Flock. Image rights: Hollow Pools/Richard Hogg/Annapurna Interactive

“Then my father looked at me,” they wrote in H is for Hawk, “half annoyed, half amused, [he] Explain something. He explained. patienceHe said the most important thing to remember is: When you want to see something badly, sometimes you have to be still, stay in the same place, remember how much you want to see it, and be patient.

Flock does this. And it does it with aplomb. Time is compressed in a video game: a little bit of time can exact a huge toll. Flock knows this, and yet it will force you to stay still, wait, and watch—and wait and watch longer than you might initially expect. That’s why I literally spent fifteen minutes under a pink-leafed tree the other day, waiting for something I knew would show up, and when it did, I screamed with joy. I spent a whole night in the wetlands—a human night, not a Flock night—looking at promising rocks and seeing nothing else. Looking back, I wasn’t disappointed. It wasn’t like when I was a kid and lost a tiny piece of Lego and had to walk back and forth, plowing the carpet with my eyes while a hot pain settled in my brain. Waiting in Flock was great. It was great to be patient. I was alert. I was ready for bright things to happen. I was where I was supposed to be.

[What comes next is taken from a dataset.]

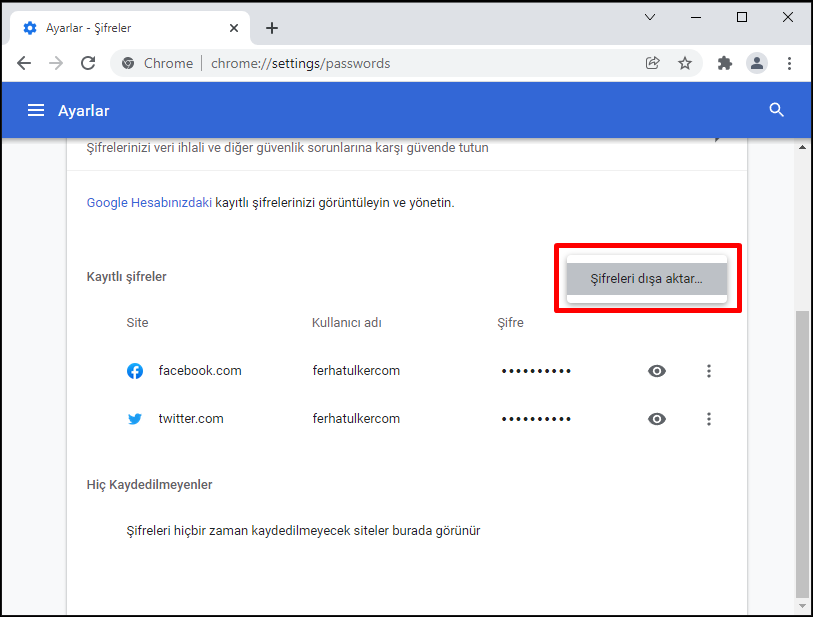
Task: Open the Chrome profile avatar
Action: 757,63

This is my flock anyway, and yours might be different. There’s a whole series of quests to track down stolen items, which involves sending sheep to eat grass on certain hills. There’s the element of creature magic, and that alone might be appealing to some players. Then there’s the fact that Flock is designed to be played online with friends, with friends swooping and sliding across the round terrain, noticing things together.

But for me, it’s an individual matter. Give me moonlight, give me my beloved thrips to examine over my head. Give me that moment when I study the catalog of creatures, the map, the landscape with such keen interest that when a huge creature with a trumpet-like nose appears in the distance and I realize I’ve never seen it before, I think at once: Beul. That’s Beul. A new one. I’ve been waiting for it, and now it’s here.

The review code for Flock was provided by Annapurna Interactive.